- Opening Delimiter -

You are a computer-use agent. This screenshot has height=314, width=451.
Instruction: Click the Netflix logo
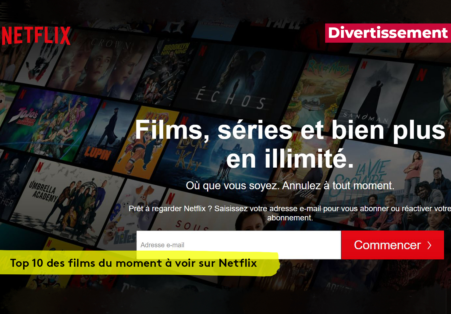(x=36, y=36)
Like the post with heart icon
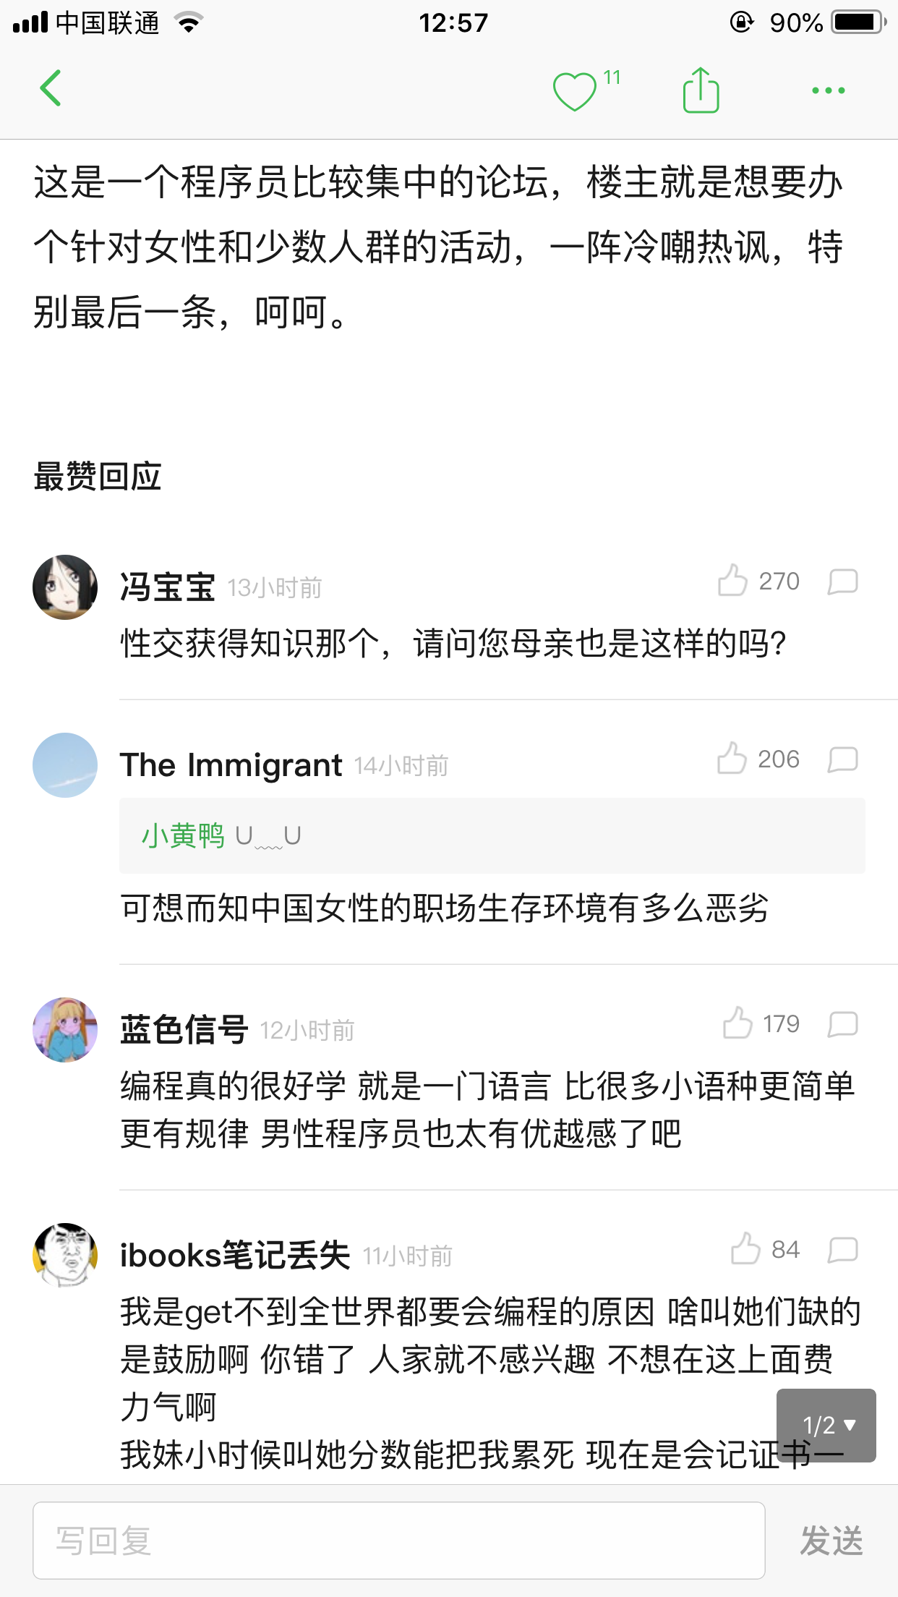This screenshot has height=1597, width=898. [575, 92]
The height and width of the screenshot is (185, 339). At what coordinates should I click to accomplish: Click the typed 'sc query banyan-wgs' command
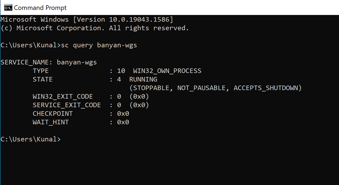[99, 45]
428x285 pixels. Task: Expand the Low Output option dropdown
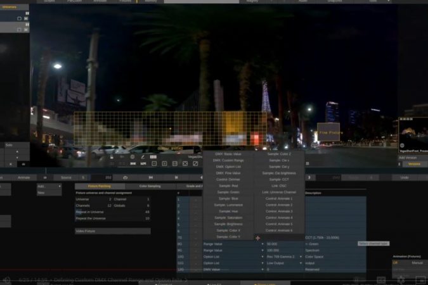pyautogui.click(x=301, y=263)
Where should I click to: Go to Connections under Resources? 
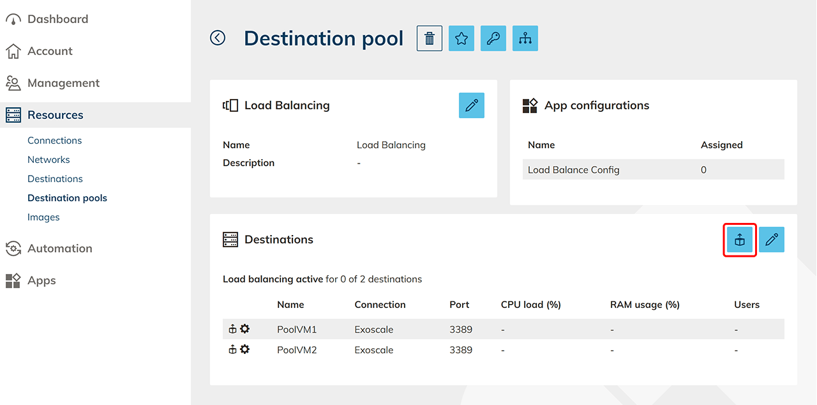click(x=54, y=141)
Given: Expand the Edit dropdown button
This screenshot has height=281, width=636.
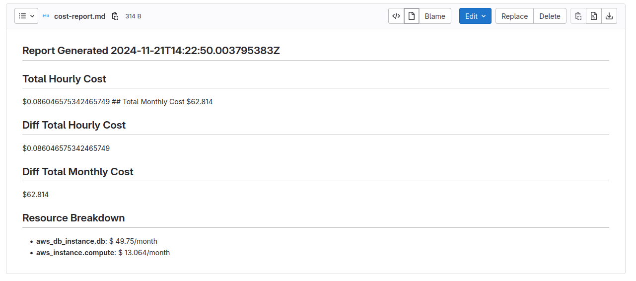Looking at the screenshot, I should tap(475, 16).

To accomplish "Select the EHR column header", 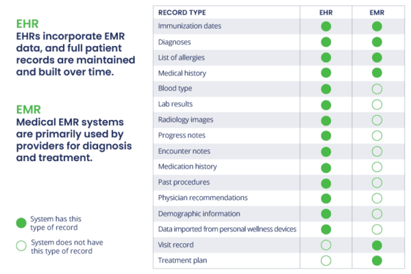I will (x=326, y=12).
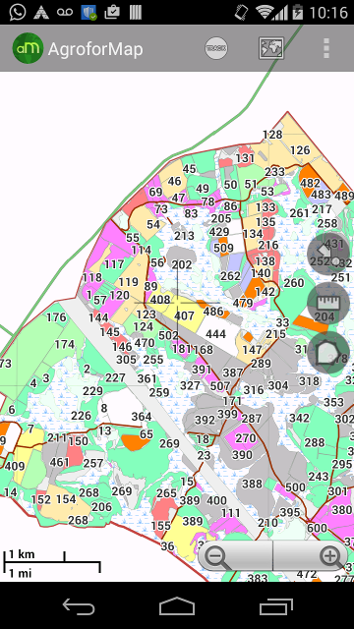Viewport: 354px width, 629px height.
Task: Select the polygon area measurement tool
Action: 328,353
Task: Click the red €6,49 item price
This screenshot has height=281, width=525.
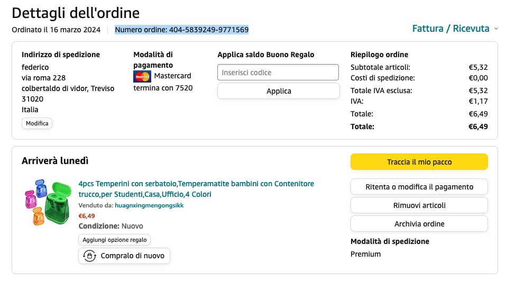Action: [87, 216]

- Closing Delimiter -
- Opening Delimiter -

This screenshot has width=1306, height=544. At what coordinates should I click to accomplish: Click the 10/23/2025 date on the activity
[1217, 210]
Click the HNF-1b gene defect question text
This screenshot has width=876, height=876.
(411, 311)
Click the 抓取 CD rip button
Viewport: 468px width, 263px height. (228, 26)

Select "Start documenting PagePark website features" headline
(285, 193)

- Closing Delimiter -

### THE PROBLEM
Print exactly the lines above that run from the one with "You are a computer-use" to the one with "Given: Expand the Edit dropdown button", both included. No pictures.

### FINISHED EXERCISE
You are a computer-use agent. This screenshot has height=314, width=451.
Instruction: Click the Netflix logo
(x=36, y=36)
Like the post with heart icon
This screenshot has height=1597, width=898. [575, 92]
The height and width of the screenshot is (185, 339). At what coordinates should I click to accomplish: Click the typed 'sc query banyan-wgs' command
[99, 45]
428x285 pixels. Task: Expand the Low Output option dropdown
pyautogui.click(x=301, y=263)
Where should I click to: Go to Connections under Resources? 
click(x=54, y=141)
Given: Expand the Edit dropdown button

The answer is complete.